Holding on to the Lord internally is more important than
beholding him externally by Chaitanya Charan Das Based on Bhagavad Gita Chapter11
Some people feel, “If I could see God, my faith would
increase so much.” While beholding God externally can be special and thrilling,
in our overall spiritual growth it is not necessarily the most important
faith-boosting or life-defining experience, as we often imagine it to be.
The Mahabharata narrates how Duryodhana beheld Krishna, not
just in his two-handed form, but also in his universal form. And yet that
awe-inspiring mystical vision, one of the most astonishing theophanies in world
history, didn’t change Duryodhana’s anti-devotional disposition. Though he was
indubitably overpowered and momentarily overwhelmed by that sight, he soon
downplayed it as just a show of magic that would be inconsequential when the
actual war would occur.
Of course, we as devotee-seekers don’t have that kind of
anti-devotional disposition. So, let’s consider the example of the devotee
Arjuna in the Bhagavad-gita. In the Gita’s eleventh chapter, Arjuna gets to
behold an even more awesome display: the universal form combined with a vision
of the kala-rupa, God manifested as time.

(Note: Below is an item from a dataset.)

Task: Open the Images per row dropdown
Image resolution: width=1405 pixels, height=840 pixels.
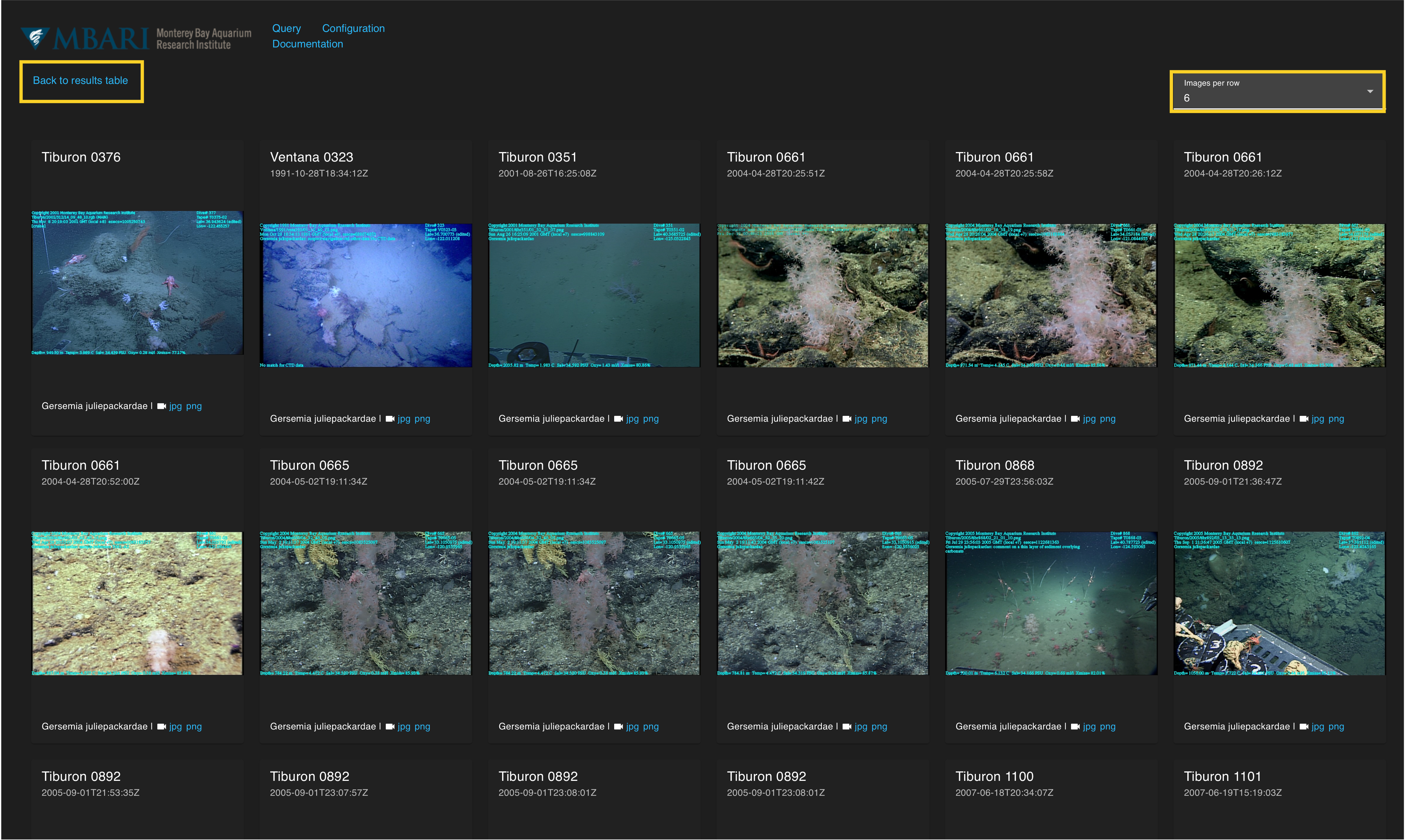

Yet, Arjuna’s conviction and transformation are determined
not after seeing this form, but even before seeing it. He acknowledges
Krishna’s divinity in the tenth chapter and then requests the sight of the
universal form to confirm for others’ sake through a visual revelation what he
has understood through the preceding verbal revelation in the Gita. So the
Gita’s narrative indicates that in the development of faith the sight of God is
not primary, but supplementary, supplementary to the process of philosophical
education that culminates in devotional conviction.
And even the eleventh chapter concludes not just with the
glorification of the visual revelation, but with the injunction for inner
dedication. The Gita (11.55) assures that those who hold Krishna within their
heart will attain him and thereby behold him eternally.